Native Ecuadoreans detain, then free, police in anti-austerity conflict

QUITO (Reuters) - Indigenous leaders in Ecuador freed eight police officers after parading them before an angry crowd for several hours in retribution for a government crackdown on anti-austerity protests that have shaken President Lenin Moreno’s government.

Police members are retained by indigenous people during an indigenous assembly to protest against Ecuador's President Lenin Moreno's austerity measures in Quito, Ecuador, October 10, 2019. REUTERS/Ivan Alvarado

Protesters detained the officers early on Thursday and held them at a cultural center in Quito that indigenous groups have used as a base in the highland capital.
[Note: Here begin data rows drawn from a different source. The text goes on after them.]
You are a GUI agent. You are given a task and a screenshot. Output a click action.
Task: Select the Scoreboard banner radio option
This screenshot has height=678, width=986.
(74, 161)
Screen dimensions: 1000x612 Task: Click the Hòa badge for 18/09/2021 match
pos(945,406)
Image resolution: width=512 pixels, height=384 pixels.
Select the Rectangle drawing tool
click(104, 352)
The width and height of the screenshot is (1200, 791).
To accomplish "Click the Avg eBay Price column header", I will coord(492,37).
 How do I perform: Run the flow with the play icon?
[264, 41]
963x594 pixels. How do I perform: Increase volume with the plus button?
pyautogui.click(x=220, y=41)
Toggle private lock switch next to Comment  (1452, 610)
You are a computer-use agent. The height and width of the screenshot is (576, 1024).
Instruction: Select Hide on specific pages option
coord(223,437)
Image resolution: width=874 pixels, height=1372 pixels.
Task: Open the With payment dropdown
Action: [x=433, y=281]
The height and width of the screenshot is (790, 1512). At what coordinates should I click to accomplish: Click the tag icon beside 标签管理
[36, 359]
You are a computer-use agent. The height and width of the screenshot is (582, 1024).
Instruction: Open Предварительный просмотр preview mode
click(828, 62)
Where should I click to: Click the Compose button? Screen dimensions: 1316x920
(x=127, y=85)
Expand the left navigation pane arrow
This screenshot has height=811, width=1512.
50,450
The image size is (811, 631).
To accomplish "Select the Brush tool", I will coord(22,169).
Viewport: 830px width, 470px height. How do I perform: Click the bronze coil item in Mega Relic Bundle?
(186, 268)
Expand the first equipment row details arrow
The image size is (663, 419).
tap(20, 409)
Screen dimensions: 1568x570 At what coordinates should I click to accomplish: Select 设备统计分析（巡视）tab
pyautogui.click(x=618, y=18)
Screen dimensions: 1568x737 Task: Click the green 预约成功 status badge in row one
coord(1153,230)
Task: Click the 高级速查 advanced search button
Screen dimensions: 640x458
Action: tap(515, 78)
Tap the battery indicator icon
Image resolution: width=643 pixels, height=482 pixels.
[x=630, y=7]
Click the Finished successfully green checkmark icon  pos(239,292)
Looking scared, the officers were asked to take off their bullet proof vests and boots, according to Reuters’ witnesses.

Complaining about a lack of media coverage of police violence, indigenous leaders ordered TV journalists onto the stage and demanded that broadcasters show the scene live. At least three private channels complied.

“We’re going to radicalize (the protests) with more force,” Jaime Vargas, head of indigenous group Conaie, told the cheering crowd. “I’ve just ordered our partners in the Amazon to close all oil wells.”

It was a sharp escalation of week-long protests against Moreno’s decision to cut fuel subsidies as part of his efforts to reduce the fiscal deficit and make good on commitments in a loan deal with the International Monetary Fund (IMF).

Authorities confirmed the officers were released after the body of an indigenous protester, who was killed in clashes on Wednesday, was taken to the assembly.

The protester, a man from the highland province of Cotopaxi, was one of four fatalities related to the unrest. Protesters mourned him in a massive street demonstration, with some of the police officers helping to carry his coffin among the crowds.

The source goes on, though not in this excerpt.